Re-purposing old buildings is very common in the UK, and whilst sometimes that
might mean essentially ripping it all out and rebuilding form the inside-out
that's an extreme case. When it comes to "public buildings" and "houses" that
people live in mostly the changes aren't so drastic.

I'm sure that people putting up buildings in the 1600s didn't imagine they
would still be in use, but the fact that they are is a good thing. What I'm
really trying to say is that planning to build something with the assumption
it'll be dead/useless/retired in a hundred years seems wasteful and short-
sighted. Europe is used as an example of how things have turned out otherwise.
Though I appreciate there aren't any skyscrapers/tower-blocks of that age in
the world. Unless you think of tenement buildings from the 17/18/1900s.

------
packetized
Interesting that the lead photo[0] also shows Salesforce East (formerly
Salesforce Plaza, 350 Mission) also sinking at a similar rate.
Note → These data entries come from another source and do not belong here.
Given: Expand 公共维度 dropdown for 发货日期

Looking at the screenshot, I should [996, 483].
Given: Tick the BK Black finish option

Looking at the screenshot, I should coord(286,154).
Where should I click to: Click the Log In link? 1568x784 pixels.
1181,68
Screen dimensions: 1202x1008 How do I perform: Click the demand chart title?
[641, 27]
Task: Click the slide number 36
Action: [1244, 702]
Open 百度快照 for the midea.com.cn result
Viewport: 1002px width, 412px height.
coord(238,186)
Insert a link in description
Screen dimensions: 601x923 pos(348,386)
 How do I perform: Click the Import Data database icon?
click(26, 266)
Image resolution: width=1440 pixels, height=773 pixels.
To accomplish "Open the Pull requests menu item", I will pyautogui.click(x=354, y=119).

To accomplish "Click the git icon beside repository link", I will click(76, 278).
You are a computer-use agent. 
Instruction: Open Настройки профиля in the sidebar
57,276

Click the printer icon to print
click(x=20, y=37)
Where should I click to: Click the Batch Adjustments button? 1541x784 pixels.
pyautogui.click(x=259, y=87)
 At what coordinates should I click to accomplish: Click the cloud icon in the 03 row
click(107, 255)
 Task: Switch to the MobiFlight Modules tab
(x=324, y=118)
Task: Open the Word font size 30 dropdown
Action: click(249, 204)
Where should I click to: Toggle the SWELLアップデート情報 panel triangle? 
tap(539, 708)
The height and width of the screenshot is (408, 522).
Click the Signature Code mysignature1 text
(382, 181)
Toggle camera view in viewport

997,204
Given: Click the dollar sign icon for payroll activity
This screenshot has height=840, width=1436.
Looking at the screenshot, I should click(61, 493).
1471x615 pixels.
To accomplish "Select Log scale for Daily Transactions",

I'm wondering
what all of this will end up meaning for Salesforce Tower (the large hole in
the ground to the left of the Millennium Tower), since it's close to topping
out and will be one of the two tallest buildings west of the Mississippi
River.

[0]:
[http://www.esa.int/spaceinimages/Images/2016/11/Millennium_T...](http://www.esa.int/spaceinimages/Images/2016/11/Millennium_Tower_sinking)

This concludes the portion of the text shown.